Exercise requirements:
Go to the line containing "Click the calendar" in the records below. Repeat it and the lines after it exactly, all the way to the end.

Exercise input:
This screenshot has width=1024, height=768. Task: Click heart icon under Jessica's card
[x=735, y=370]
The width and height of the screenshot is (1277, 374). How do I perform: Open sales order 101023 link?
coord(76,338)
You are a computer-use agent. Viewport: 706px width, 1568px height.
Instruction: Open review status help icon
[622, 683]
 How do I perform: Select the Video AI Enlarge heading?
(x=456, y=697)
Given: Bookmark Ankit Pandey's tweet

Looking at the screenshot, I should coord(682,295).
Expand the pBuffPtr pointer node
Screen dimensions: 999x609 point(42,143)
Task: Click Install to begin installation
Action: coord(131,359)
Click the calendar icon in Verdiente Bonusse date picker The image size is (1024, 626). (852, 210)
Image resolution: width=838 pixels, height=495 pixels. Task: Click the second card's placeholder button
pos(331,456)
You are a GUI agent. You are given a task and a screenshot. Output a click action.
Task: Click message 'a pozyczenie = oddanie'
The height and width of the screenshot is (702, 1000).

Solution to the exercise:
Click the calendar icon in Verdiente Bonusse date picker The image size is (1024, 626). (852, 210)
Image resolution: width=838 pixels, height=495 pixels. Task: Click the second card's placeholder button
pos(331,456)
You are a GUI agent. You are given a task and a screenshot. Output a click action.
Task: Click message 'a pozyczenie = oddanie'
The height and width of the screenshot is (702, 1000).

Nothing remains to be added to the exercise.